This includes 18 of 55 employees at the new McDonald's on Saltsburg Road in Penn Hills that opened last month, as well as two dozen other students working at restaurants in Bellevue, Gibsonia and on the North Shore.

They are all on break from colleges in Lima, and coming from south of the Equator, it makes for a consensus of what they like least about Pittsburgh.

"It's a very nice place, but we don't like the weather," surmised Katia Lavalle, an industrial engineering major who has been living and working in Penn Hills.

McDonald's works with different travel agencies in Peru, where college students pay their way over to the United States with the understanding they will have employment for several months, with the possibility of further travel toward the end of their stay.

Corporate officials at McDonald's say they are "re-evaluating" the program, but Penn Hills McDonald's manager Doug Yoho said he enjoys the Peruvian staff.

"We have a lot of engineering students, and some of them started out asking, 'Can we go see some industry?" Yoho said.

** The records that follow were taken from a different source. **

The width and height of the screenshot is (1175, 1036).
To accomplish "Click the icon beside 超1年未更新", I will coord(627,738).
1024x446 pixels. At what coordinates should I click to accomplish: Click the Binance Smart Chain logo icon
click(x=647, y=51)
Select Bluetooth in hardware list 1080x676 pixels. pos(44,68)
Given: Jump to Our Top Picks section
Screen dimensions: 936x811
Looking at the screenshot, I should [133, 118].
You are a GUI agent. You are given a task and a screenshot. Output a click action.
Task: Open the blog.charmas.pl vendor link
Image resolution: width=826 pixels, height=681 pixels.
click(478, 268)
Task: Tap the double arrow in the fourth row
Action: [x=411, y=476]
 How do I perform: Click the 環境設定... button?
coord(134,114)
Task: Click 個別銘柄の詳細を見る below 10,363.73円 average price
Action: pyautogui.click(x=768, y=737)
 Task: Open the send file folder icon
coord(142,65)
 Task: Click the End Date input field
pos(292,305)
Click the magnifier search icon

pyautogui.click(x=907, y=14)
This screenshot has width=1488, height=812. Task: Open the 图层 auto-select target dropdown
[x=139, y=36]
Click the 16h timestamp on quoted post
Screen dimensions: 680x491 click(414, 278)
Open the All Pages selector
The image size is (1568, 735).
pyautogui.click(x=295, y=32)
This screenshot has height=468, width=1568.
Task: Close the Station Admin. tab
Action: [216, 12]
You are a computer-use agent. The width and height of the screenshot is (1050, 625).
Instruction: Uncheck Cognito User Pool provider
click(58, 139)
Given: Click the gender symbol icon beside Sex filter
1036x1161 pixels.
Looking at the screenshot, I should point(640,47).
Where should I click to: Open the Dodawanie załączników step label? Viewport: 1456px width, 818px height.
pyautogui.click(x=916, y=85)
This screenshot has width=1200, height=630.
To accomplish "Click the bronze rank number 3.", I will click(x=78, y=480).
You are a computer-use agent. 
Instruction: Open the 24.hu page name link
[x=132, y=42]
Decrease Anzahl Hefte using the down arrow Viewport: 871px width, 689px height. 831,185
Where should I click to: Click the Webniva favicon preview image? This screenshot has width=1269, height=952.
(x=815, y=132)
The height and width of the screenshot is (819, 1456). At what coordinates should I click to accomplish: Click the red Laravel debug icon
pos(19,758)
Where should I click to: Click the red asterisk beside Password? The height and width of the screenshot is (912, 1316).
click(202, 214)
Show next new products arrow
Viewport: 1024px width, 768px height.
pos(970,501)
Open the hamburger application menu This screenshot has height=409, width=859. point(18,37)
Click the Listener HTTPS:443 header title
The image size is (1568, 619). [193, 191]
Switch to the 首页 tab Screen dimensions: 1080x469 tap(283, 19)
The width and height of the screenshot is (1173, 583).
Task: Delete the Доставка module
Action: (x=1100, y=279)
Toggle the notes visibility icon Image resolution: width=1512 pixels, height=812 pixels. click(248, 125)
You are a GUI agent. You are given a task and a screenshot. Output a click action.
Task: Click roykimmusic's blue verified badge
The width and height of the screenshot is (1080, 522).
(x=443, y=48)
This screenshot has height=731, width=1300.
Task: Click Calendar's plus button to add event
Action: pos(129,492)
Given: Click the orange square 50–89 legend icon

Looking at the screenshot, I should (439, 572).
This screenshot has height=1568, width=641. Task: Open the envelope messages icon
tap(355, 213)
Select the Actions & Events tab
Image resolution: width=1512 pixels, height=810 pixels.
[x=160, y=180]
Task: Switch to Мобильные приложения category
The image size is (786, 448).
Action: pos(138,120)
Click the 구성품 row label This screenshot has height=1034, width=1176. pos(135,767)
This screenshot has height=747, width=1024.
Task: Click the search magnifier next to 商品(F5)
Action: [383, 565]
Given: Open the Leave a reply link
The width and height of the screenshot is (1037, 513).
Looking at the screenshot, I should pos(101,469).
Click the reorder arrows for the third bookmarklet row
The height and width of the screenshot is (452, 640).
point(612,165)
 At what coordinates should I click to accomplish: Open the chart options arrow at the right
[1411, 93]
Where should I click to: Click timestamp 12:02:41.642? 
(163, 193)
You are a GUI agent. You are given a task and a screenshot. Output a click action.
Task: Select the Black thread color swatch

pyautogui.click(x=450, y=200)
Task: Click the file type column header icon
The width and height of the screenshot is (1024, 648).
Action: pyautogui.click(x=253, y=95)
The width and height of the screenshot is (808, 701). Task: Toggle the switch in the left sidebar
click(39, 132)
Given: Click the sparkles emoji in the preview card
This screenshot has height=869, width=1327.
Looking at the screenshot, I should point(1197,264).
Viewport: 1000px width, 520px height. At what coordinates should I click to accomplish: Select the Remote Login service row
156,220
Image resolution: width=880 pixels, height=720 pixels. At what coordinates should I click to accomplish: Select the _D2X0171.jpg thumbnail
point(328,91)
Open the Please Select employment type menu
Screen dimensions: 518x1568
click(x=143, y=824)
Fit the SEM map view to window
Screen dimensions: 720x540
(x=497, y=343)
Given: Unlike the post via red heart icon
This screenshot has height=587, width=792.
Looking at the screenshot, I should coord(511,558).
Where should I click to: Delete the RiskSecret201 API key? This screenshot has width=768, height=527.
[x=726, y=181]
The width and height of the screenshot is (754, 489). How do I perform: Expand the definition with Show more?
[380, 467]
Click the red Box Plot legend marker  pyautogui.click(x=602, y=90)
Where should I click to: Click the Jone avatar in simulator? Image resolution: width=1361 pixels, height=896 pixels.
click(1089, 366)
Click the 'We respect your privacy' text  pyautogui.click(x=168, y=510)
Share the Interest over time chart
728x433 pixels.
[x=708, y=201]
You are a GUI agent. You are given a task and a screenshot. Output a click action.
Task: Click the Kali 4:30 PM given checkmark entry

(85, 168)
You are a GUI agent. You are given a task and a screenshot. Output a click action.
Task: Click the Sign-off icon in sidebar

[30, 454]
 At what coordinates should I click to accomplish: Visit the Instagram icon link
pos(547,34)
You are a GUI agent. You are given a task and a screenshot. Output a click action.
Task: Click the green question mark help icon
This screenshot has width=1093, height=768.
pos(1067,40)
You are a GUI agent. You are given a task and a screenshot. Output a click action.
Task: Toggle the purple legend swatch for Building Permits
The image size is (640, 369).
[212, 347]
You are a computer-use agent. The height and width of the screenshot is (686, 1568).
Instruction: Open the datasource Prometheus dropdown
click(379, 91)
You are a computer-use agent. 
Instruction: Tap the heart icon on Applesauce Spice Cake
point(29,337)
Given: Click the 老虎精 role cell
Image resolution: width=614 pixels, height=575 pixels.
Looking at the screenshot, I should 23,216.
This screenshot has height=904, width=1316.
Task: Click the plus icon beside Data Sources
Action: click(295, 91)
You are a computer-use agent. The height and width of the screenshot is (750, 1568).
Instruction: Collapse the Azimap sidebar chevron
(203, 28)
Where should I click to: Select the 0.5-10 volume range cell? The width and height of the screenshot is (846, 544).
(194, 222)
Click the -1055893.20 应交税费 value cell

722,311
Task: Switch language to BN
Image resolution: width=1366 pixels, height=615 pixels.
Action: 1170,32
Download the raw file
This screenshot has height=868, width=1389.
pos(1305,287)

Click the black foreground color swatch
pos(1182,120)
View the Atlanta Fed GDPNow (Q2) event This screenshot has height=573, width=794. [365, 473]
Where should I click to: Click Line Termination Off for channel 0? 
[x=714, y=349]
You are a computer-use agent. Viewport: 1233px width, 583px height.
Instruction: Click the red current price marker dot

Valery Cardenas, an interior design major at the Toulouse Lautrec Institute in Lima, and Carla Tosso, an architecture major, are equally impressed with the Carnegie museums.

"Pittsburgh is also a very cultural city, in the downtown and in Oakland," said Tosso, who works at the Bellevue franchise.

Carlos Vargas, a computer engineering major living in Shadyside and working in Bellevue, has also noticed the architecture.

Asked what he likes about Pittsburgh, Vargas noted that "the people are very nice and friendly and the houses are very old."

Commuting can be trying, especially with the snowfall. While the students staying in Penn Hills have apartments within walking distance of the new franchise, Vargas and Gustavo San Roman, an electronic engineering major have to ride the bus.

"We take two buses — one downtown and then one to Bellevue," San Roman said. "It takes an hour or an hour-and-a-half — depending on the driver."

And while he doesn't have a car, San Roman said the most noticeable change he can recall from a stay in America as an exchange student about five years ago is the marked increase in gasoline prices.

"I also don't remember it being as cold or snowing as much in Fremont," San Roman said.

The sheer number of people working different shifts makes it difficult for officials with the Latin American Culture Union to plan an event to welcome the students, who will remain in the country until mid-March, when classes are scheduled to resume in Peru, LACU spokesman Brent Rondon said.

But those who had some time off this weekend enjoyed a night on the town at the Chapel of Blues in the city's West End, with some help of volunteer drivers from the LACU.

They were welcomed by Sabrina de Matteo, a singer and percussionist of Peruvian descent with the band No Bad, accompanied by the Ju Ju horns.

"These kids are here because they wanted to see for themselves what it's like in America," de Matteo said. "And it looks like they're enjoying themselves."